Taking 100 g of silicon carbide powder, adding¹¹The boric acid with B abundance is used as a boron source, and phenolic resin is added as a binder and is also used as a carbon source. The concrete contents are as follows: the adding amount of boric acid is 0.9 g; the phenolic resin was added in an amount of 11 grams. Adding the raw materials into a certain amount of absolute ethyl alcohol, and adding 100 g of silicon carbide ball grinding balls into the mixture to form a planetBall milling is carried out for 4 hours on a ball mill, and mixed slurry is obtained. And drying the mixed slurry, and sieving the dried mixed slurry with a 100-mesh sieve to obtain the silicon carbide ceramic powder. Weighing a proper amount of powder, dry-pressing and molding the powder under the pressure of 20MPa, and then carrying out cold isostatic pressing under the pressure of 200MPa for 3 minutes. And (3) carrying out vacuum debonding on the obtained molded block at 1100 ℃, keeping the temperature for 1 hour to fully remove the binder, and then carrying out normal pressure sintering at 2150 ℃ for 1 hour to obtain the anti-irradiation silicon carbide ceramic material. And grinding the obtained anti-irradiation silicon carbide ceramic material, processing the ceramic material into a specific size, and performing related tests, including density measurement by an Archimedes method and bending strength measurement by a three-point bending method. Wherein the density is 3.067g cm^-3The relative density was 96.4% and the bending strength was 272.2 MPa.

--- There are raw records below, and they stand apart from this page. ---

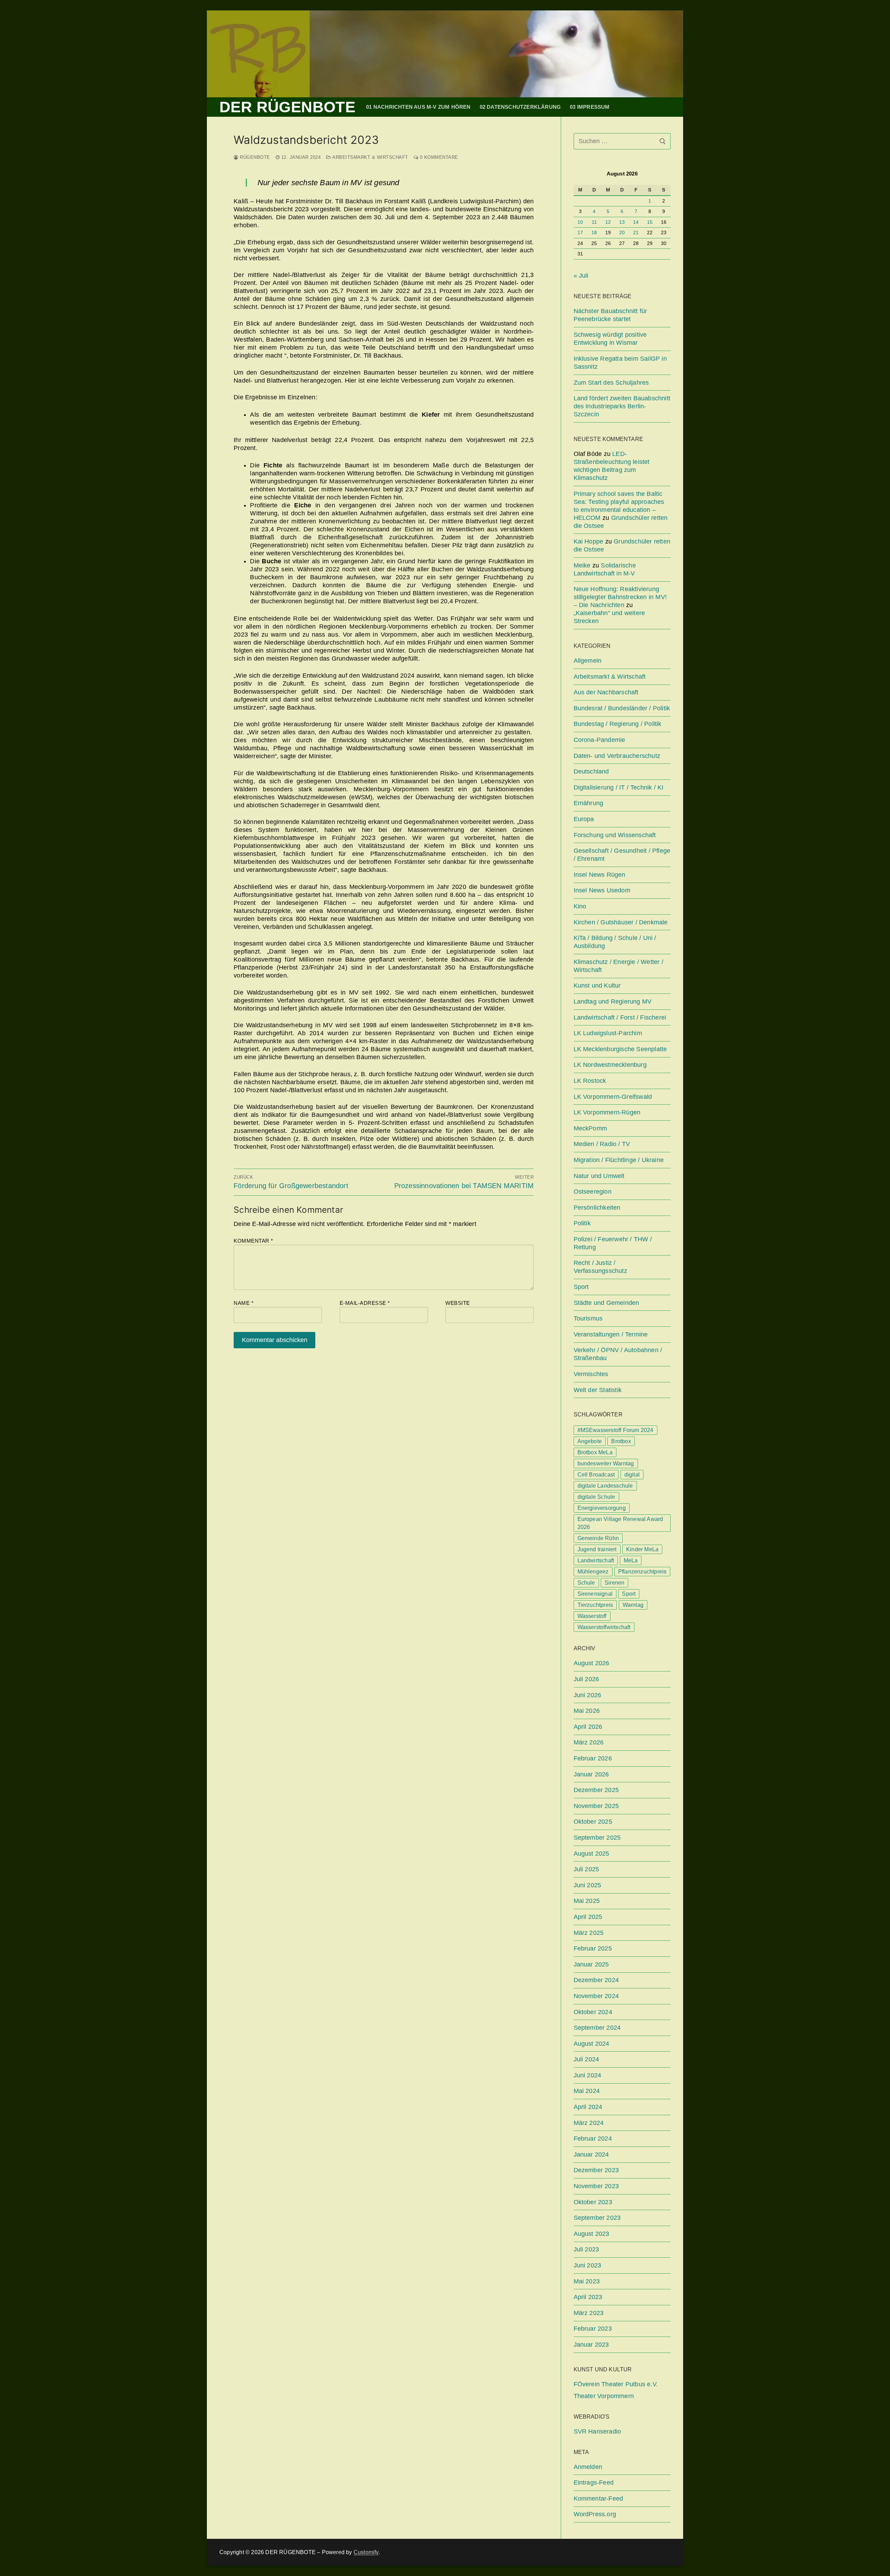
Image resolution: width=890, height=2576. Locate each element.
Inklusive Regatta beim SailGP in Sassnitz (620, 362)
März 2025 (589, 1932)
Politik (582, 1223)
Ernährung (589, 803)
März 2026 (589, 1742)
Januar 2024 (591, 2154)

The comparative example shows that when the boric acid accounts for a lower mass percentage of the silicon carbide powder, the density and the compactness of the obtained sample are obviously lower, and the sample has higher porosity. Generated in situ at this time¹¹B₄The mass ratio of C in the silicon carbide ceramic material is about 0.2 wt%, and the densification of the silicon carbide ceramic material cannot be guaranteed. This is because the content of B element is low, the content of B element dissolved in silicon carbide is too small, and there is no significant effect of reducing the surface energy thereof, which is not favorable for the sintering process. Accordingly, the bending strength of the obtained sample is also low. The above is not beneficial to the application in the anti-irradiation environment.